### TASK TO CARRY OUT
Leave out the pictures and repeat everything else in the records exactly.

### DATA SUPPLIED
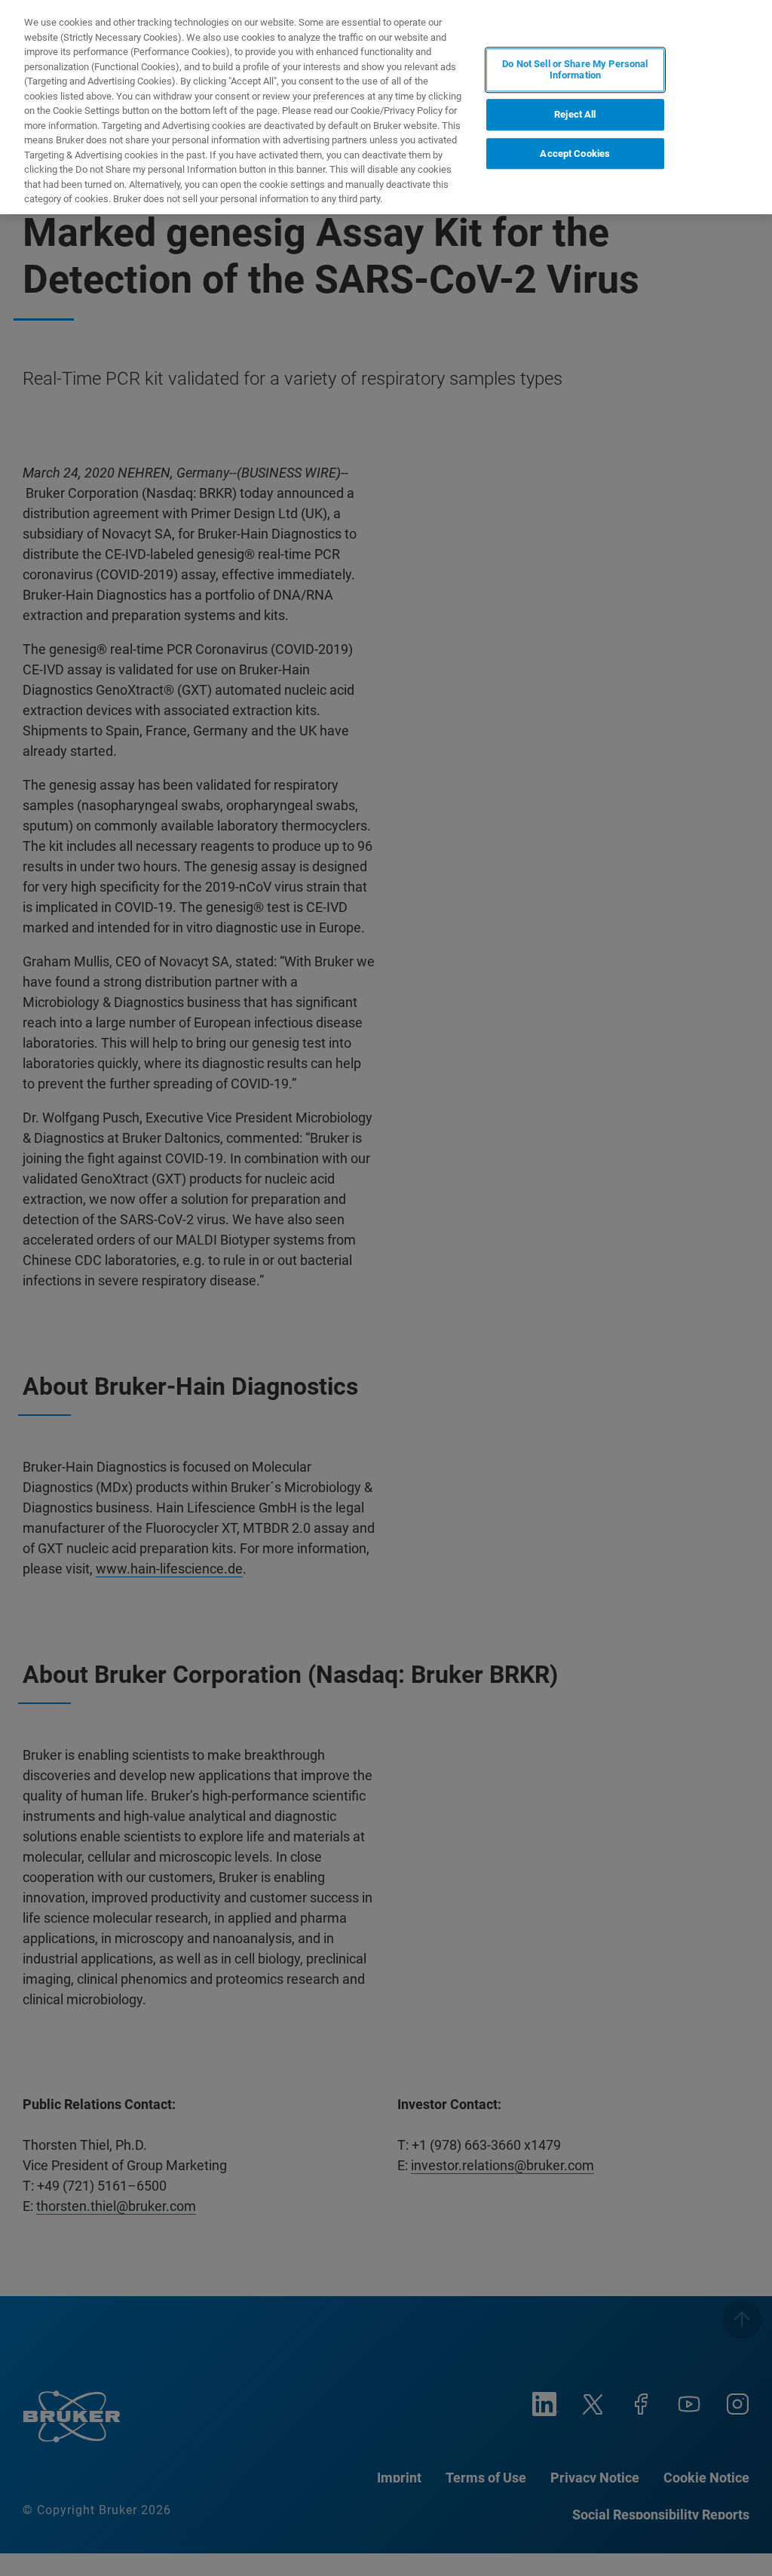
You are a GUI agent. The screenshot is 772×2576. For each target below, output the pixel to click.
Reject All (575, 114)
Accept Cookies (575, 153)
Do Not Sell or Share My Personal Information (575, 69)
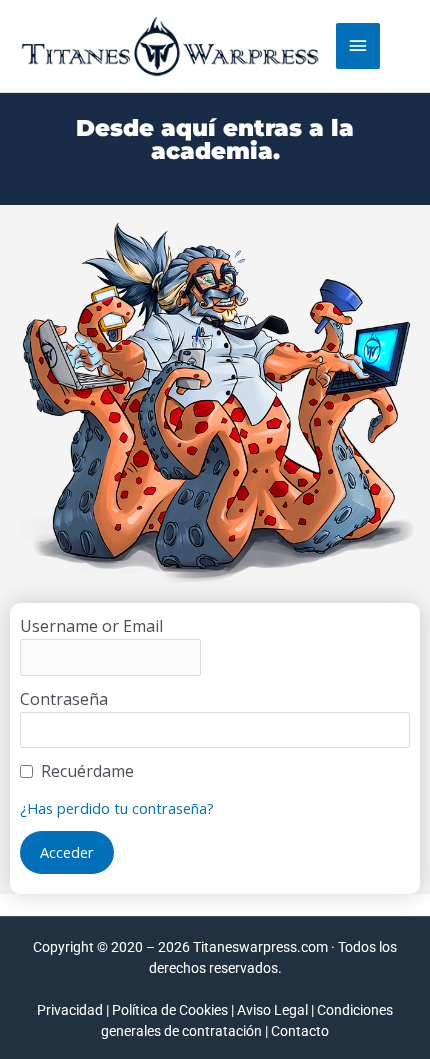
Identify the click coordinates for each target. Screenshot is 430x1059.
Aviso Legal (272, 1010)
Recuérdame (87, 771)
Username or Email (91, 626)
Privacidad (70, 1010)
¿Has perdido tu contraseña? (117, 808)
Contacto (300, 1031)
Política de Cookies (170, 1010)
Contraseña (64, 699)
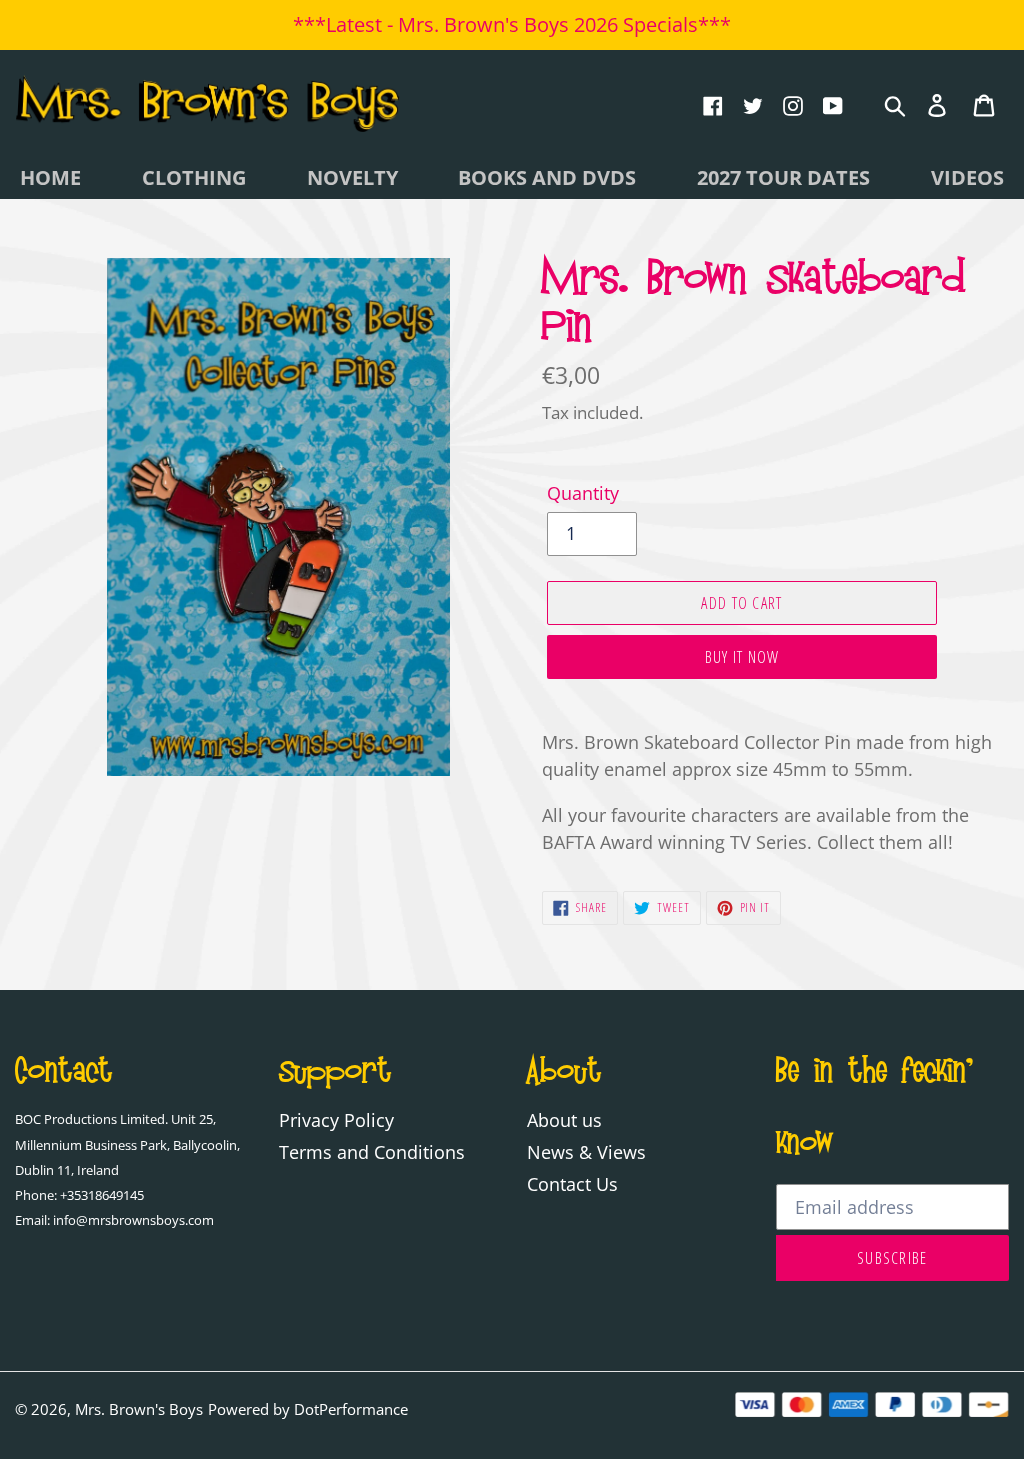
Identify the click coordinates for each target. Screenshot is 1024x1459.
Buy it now (742, 657)
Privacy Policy (336, 1120)
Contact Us (572, 1184)
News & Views (586, 1152)
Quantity (583, 493)
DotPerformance (351, 1409)
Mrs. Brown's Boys (139, 1409)
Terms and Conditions (372, 1152)
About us (564, 1120)
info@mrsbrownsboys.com (133, 1220)
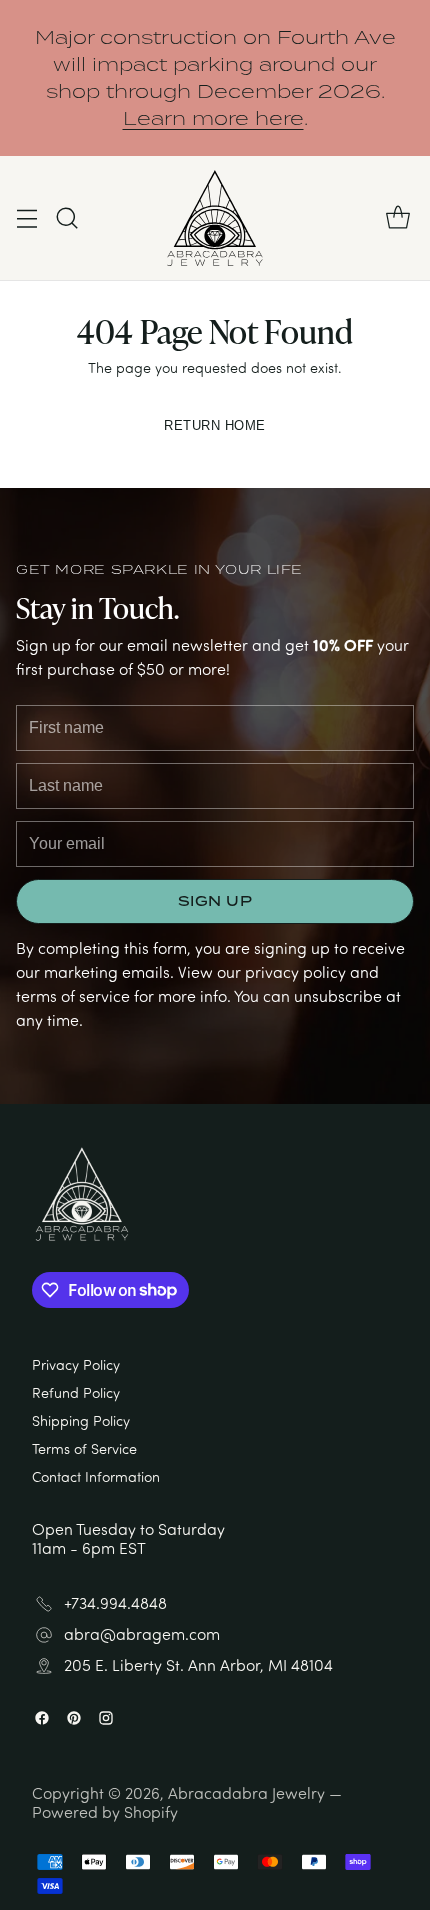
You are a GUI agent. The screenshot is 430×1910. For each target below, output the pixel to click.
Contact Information (96, 1476)
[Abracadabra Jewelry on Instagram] (106, 1719)
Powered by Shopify (105, 1812)
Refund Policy (76, 1392)
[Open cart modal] (397, 218)
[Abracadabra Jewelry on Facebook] (42, 1719)
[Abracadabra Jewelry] (215, 218)
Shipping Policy (81, 1420)
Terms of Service (84, 1448)
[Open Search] (66, 218)
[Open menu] (26, 218)
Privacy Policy (76, 1364)
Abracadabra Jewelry (246, 1793)
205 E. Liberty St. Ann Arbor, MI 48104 (198, 1665)
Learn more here (213, 118)
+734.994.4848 (115, 1603)
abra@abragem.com (142, 1634)
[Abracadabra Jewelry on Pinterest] (74, 1719)
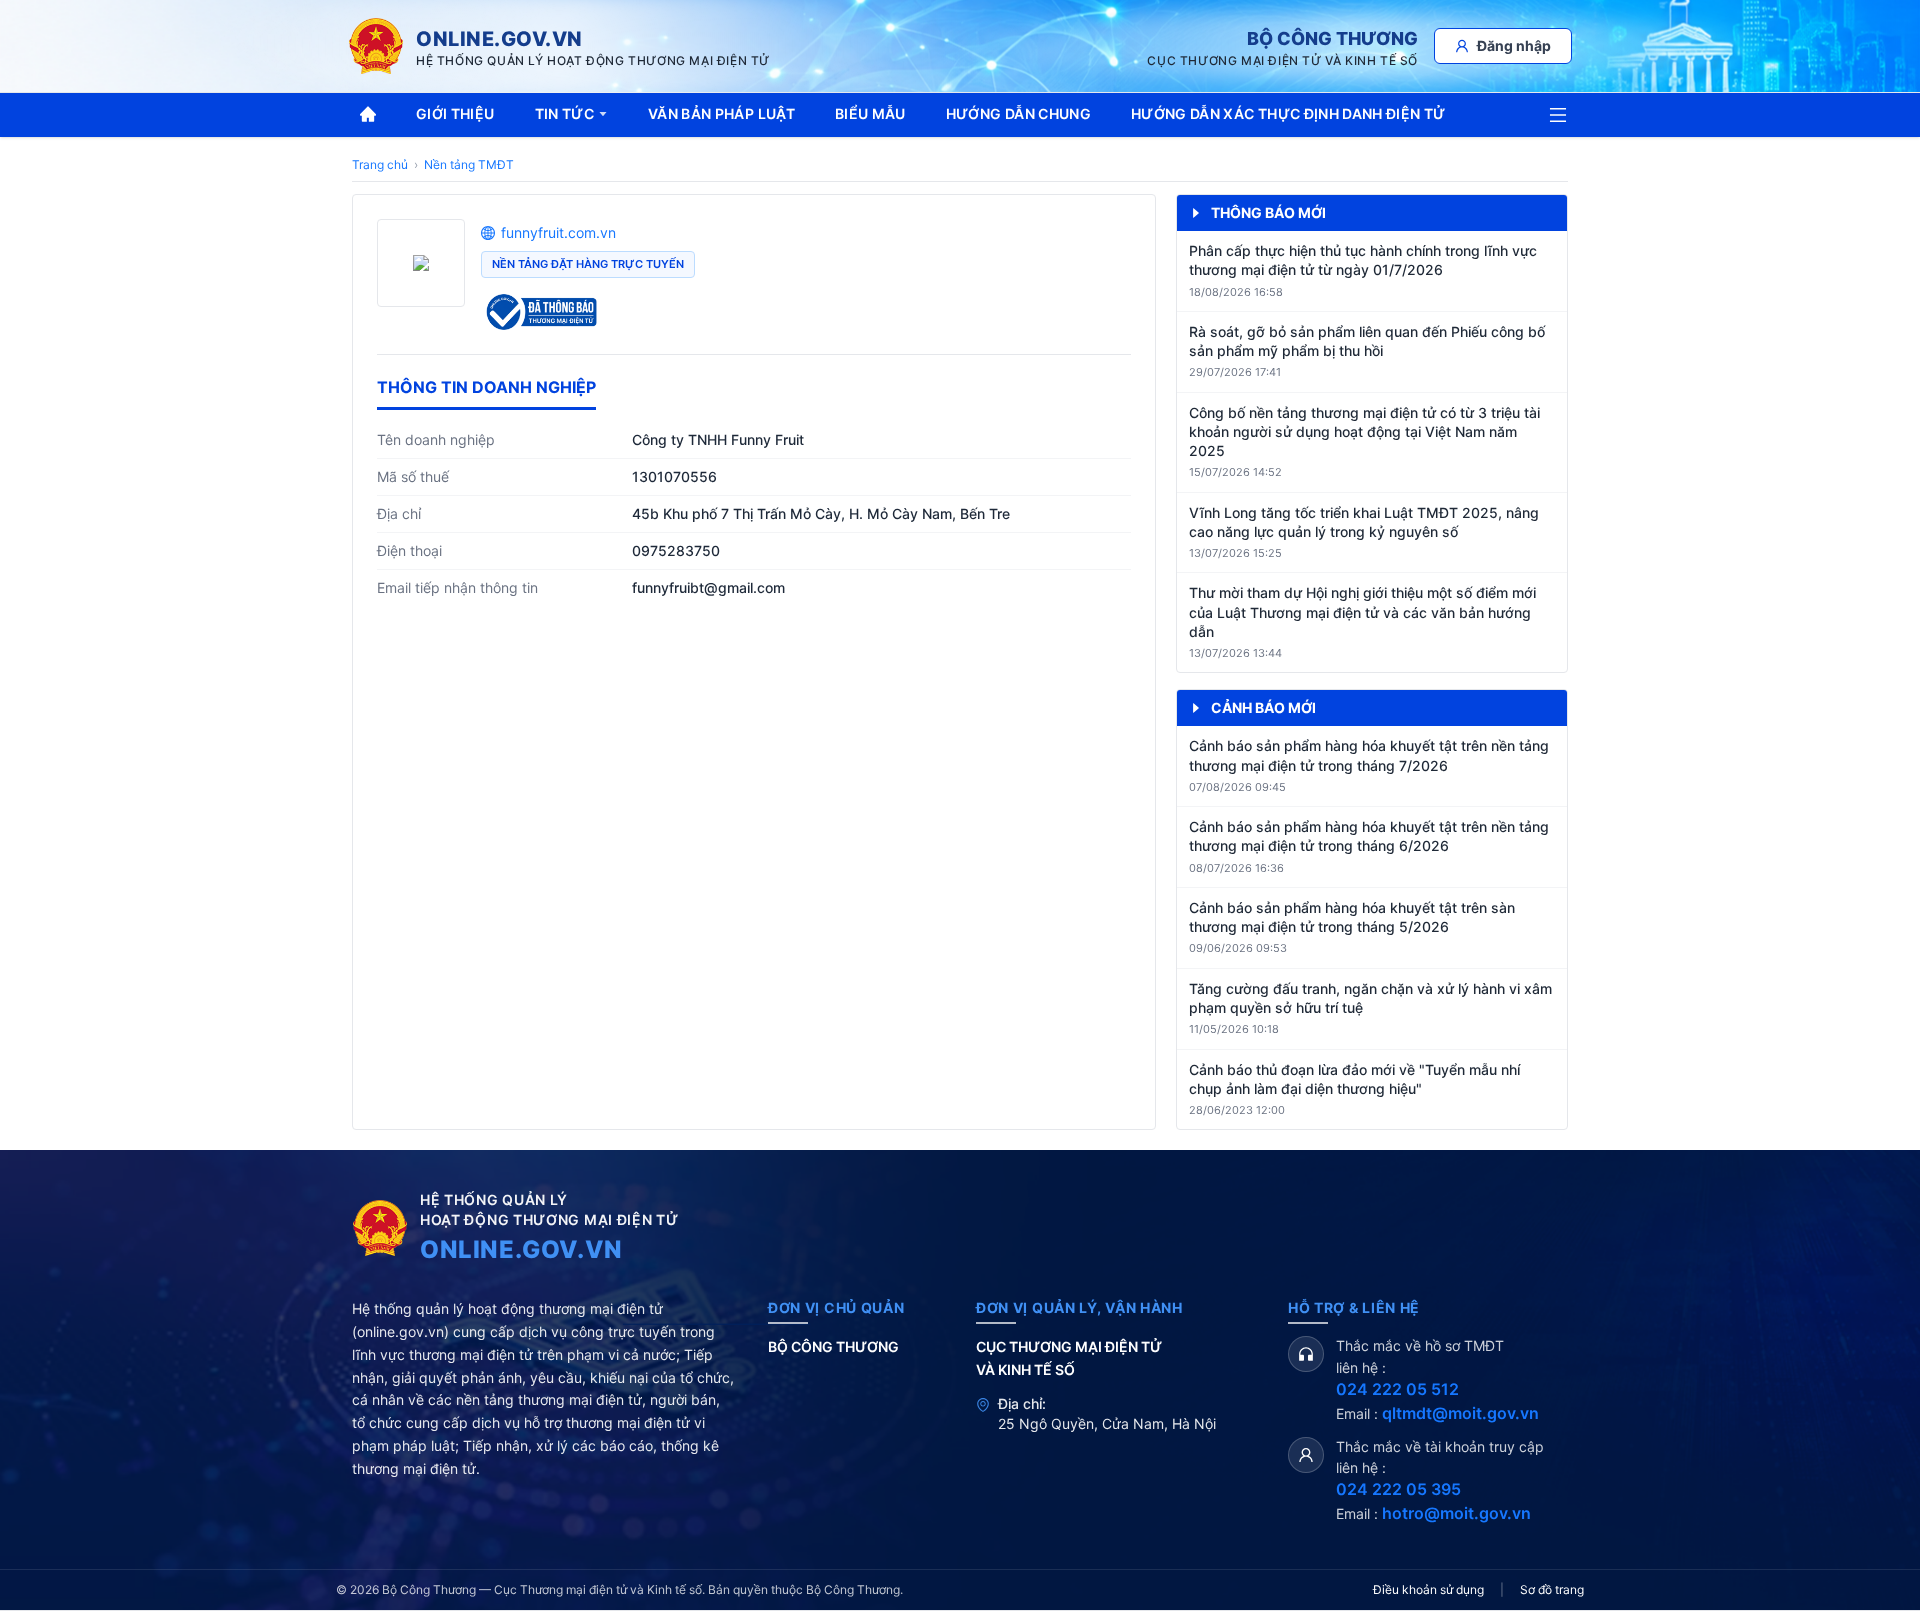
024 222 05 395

### EXERCISE SOLUTION
You are a GUI agent. The screenshot is 772×2576. For each target below, output the pixel to click.
Reject All (575, 114)
Accept Cookies (575, 153)
Do Not Sell or Share My Personal Information (575, 69)
Identify the click coordinates for each target. Screenshot is 430x1059.
Aviso Legal (272, 1010)
Recuérdame (87, 771)
Username or Email (91, 626)
Privacidad (70, 1010)
¿Has perdido tu contraseña? (117, 808)
Contacto (300, 1031)
Política de Cookies (170, 1010)
Contraseña (64, 699)
Identify the click coordinates for each target. Screenshot is 1024x1459.
Buy it now (742, 657)
Privacy Policy (336, 1120)
Contact Us (572, 1184)
News & Views (586, 1152)
Quantity (583, 493)
DotPerformance (351, 1409)
Mrs. Brown's Boys (139, 1409)
Terms and Conditions (372, 1152)
About us (564, 1120)
info@mrsbrownsboys.com (133, 1220)
You are a GUI agent. The screenshot is 430×1910. For each target below, output the pixel to click.
Contact Information (96, 1476)
[Abracadabra Jewelry on Instagram] (106, 1719)
Powered by Shopify (105, 1812)
Refund Policy (76, 1392)
[Open cart modal] (397, 218)
[Abracadabra Jewelry on Facebook] (42, 1719)
[Abracadabra Jewelry] (215, 218)
Shipping Policy (81, 1420)
Terms of Service (84, 1448)
[Open Search] (66, 218)
[Open menu] (26, 218)
Privacy Policy (76, 1364)
Abracadabra Jewelry (246, 1793)
205 E. Liberty St. Ann Arbor, MI 48104 (198, 1665)
Learn more here (213, 118)
+734.994.4848 (115, 1603)
abra@abragem.com (142, 1634)
[Abracadabra Jewelry on Pinterest] (74, 1719)
024 222 05 395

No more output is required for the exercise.